Coffee, When Enjoyed Without Sweeteners, May Increase Glucose Tolerance

Good news: Just because you have diabetes doesn’t mean you have to pass up that morning java. In fact, regular coffee intake may actually reduce your risk of type 2 diabetes, suggests a review published in July 2014 in the journal Nutrition. “I have long thought coffee has gotten a bad rap,” says Norwood. “I consider fresh-brewed coffee a minimally processed real food when nothing else is added to it.”

Coffee could help you better control your diabetes, too. The July 2014 study suggests that long-term habitual coffee intake may increase glucose tolerance, or the body’s ability to process sugar, and could also help improve your body’s insulin sensitivity.

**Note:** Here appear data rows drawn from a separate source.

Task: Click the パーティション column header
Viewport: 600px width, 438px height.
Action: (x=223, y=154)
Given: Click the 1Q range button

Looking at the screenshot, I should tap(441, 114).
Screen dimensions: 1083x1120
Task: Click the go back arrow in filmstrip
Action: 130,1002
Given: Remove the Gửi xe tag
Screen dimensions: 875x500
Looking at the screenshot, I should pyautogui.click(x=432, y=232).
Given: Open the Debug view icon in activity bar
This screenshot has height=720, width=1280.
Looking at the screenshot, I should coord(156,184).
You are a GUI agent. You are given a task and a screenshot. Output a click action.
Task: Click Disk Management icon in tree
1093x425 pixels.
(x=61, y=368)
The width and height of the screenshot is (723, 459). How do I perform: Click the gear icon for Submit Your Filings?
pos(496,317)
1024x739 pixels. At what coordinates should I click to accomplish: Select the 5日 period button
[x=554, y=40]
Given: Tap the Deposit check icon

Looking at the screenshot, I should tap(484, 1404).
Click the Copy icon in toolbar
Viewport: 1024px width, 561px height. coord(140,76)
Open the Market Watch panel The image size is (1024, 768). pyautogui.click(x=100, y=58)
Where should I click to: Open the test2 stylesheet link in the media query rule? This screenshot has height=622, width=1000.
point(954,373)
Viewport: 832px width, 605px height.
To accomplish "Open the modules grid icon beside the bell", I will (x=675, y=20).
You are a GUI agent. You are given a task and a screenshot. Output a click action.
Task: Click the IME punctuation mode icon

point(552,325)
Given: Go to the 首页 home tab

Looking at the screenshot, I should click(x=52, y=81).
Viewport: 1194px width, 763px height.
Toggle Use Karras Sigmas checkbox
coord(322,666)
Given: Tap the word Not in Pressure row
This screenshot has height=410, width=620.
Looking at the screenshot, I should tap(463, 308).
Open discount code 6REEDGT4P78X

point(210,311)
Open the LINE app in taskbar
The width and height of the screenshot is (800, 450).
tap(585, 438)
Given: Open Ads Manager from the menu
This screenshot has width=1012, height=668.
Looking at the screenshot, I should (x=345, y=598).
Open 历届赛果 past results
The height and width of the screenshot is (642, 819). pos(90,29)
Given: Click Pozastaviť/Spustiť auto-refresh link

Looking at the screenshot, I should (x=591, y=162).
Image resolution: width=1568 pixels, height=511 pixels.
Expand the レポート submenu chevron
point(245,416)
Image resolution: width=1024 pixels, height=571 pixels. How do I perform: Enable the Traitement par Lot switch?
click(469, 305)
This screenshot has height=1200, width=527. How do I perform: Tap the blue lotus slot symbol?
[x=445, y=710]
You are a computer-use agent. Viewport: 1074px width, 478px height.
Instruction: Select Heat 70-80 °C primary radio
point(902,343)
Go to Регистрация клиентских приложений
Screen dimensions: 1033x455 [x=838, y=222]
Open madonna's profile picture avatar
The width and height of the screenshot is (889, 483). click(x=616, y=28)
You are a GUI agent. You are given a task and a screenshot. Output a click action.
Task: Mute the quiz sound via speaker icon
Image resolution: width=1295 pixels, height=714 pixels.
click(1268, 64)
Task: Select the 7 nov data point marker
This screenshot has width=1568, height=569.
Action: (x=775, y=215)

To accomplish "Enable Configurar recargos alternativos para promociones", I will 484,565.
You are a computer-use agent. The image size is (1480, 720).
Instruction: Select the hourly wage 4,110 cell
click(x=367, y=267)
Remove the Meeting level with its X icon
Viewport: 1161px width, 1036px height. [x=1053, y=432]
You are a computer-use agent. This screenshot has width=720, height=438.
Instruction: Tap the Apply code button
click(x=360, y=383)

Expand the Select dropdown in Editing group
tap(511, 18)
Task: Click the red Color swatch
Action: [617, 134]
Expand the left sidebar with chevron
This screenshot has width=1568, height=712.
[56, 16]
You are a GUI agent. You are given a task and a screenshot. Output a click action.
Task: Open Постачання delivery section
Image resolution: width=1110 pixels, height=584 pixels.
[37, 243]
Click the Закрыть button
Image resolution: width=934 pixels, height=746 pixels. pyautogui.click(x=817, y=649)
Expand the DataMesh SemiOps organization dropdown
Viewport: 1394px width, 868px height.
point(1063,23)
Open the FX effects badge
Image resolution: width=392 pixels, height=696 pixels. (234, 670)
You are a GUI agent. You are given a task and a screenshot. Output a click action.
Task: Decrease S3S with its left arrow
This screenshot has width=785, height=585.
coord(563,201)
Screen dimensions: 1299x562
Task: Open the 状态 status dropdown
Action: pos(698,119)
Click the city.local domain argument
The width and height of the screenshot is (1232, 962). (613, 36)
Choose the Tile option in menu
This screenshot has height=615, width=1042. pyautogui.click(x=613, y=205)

Just make sure to limit your coffee habit to no more than 400 milligrams of caffeine per day, or three to five 8-ounce cups of coffee, as per the 2015–2020 Dietary Guidelines for Americans. Note that some studies in the aforementioned review suggest that non-habitual, occasional coffee intake could have a negative effect on insulin sensitivity — so it might be better to make a cup or two part of your daily routine.

When it comes to what you put in your coffee, try to avoid adding sugar — including table sugar, flavored syrups, agave syrup, and honey. And keep in mind that most coffee creamers contain sugar, too. If you want a little substance or sweetness with your coffee, order a nonfat cappuccino (espresso with milk), or stir in a little cinnamon as a natural sweetener.